From here you can make additional changes to these files to customize the Registration UI, such as adding HTML markup around the JTL tags for forms and fields, reordering JTL tags within a form, defining more Janrain settings and event handlers, or adding custom JavaScript functions.

Complete Server-side Integration

When the Janrain Registration UI is properly integrated into your development environment, users will be able to log in and register just as on the reference implementation. By default, an OAuth access token will be generated upon successful user authentication and stored client-side in the localStorage key janrainCaptureToken. This key indicates to the Registration UI that a user is authenticated and can access profile management screens.

The access token will also be returned in the JavaScript event handlers that Janrain fires upon successful login and registration. Access tokens are valid for one hour, so if your site maintains user sessions for longer periods of time, you can create functions in these event handlers to send the access token to your server, and then create a session for the user and refresh the access token hourly as needed. See Access Tokens and Session Management for more information on this topic.

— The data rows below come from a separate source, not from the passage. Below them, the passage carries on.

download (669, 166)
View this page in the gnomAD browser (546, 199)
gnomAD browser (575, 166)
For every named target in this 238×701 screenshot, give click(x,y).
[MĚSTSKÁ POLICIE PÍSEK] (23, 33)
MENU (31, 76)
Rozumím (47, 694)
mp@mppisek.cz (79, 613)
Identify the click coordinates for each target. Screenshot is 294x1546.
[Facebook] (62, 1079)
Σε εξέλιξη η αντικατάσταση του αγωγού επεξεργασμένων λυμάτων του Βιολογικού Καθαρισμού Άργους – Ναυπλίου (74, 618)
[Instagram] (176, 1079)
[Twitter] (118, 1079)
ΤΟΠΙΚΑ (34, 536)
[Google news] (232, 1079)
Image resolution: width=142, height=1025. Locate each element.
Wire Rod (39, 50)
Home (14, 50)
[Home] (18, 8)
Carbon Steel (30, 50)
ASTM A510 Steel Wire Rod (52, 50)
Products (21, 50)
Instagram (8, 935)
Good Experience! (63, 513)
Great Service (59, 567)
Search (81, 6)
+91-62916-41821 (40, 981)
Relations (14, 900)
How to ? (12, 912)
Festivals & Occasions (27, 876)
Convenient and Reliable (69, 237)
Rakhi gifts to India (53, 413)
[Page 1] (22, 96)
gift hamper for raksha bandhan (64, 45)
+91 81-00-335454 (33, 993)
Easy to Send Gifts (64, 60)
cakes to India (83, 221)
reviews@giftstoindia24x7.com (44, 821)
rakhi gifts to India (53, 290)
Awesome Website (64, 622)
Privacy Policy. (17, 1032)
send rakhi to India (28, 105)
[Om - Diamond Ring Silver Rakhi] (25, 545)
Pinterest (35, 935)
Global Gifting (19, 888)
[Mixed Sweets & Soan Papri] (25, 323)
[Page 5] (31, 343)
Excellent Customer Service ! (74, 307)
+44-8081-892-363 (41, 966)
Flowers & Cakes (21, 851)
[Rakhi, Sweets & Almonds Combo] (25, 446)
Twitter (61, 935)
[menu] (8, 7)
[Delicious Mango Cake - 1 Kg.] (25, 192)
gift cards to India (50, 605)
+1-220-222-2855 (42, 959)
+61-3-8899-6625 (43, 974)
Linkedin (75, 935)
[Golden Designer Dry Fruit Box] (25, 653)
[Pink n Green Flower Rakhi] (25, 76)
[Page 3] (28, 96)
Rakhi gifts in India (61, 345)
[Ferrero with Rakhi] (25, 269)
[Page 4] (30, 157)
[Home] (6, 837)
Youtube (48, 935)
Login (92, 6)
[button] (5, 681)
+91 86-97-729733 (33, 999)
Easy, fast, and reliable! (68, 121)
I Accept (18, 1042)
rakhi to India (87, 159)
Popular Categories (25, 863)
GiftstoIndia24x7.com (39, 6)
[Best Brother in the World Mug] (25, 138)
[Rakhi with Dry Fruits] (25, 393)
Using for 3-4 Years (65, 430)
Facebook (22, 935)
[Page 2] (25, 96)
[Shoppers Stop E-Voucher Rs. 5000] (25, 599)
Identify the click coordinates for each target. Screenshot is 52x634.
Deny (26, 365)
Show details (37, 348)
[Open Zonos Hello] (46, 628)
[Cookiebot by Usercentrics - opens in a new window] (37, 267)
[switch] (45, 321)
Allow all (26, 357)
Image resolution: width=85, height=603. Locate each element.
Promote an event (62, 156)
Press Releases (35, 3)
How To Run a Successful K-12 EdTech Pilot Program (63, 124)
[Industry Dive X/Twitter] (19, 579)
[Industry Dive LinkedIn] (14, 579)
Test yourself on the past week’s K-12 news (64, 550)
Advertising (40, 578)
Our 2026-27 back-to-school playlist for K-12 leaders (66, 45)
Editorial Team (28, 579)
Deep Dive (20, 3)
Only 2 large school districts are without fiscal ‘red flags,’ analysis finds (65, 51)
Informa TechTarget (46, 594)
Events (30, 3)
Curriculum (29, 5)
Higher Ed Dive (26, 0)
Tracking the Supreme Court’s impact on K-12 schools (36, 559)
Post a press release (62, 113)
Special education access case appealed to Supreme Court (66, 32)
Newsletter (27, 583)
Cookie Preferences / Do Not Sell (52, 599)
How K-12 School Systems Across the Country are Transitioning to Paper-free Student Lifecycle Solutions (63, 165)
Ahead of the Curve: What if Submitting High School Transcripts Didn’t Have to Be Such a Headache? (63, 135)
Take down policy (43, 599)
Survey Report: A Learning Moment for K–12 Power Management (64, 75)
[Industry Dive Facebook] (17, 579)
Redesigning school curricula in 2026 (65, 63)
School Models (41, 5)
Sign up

Below is an example event handler for the onCaptureSessionCreated event, which fires when a user successfully logs in, registers, or completes the email verification process and returns an object containing an access token. As in the example, event handlers must be included within the janrainCaptureWidgetOnLoad function in janrain-init.js, before the start argument.

function janrainCaptureWidgetOnLoad() { {
    var token = result.accessToken;
    // Insert code to pass token variable to server


Alternatively, each scenario in which an access token is generated can be handled differently by targeting one of the events listed below.

Action Event Name
Registration onCaptureRegistrationSuccess
Login onCaptureLoginSuccess
Email Verification onCaptureEmailVerificationSuccess

Configure the Registration Experience

Janrain APIs offer many self-service options for modifying the Default Registration Experience. Below are the most common types of configuration changes that you will want to think about when planning your development cycles. See Customizing Registration for more details on making these configuration changes.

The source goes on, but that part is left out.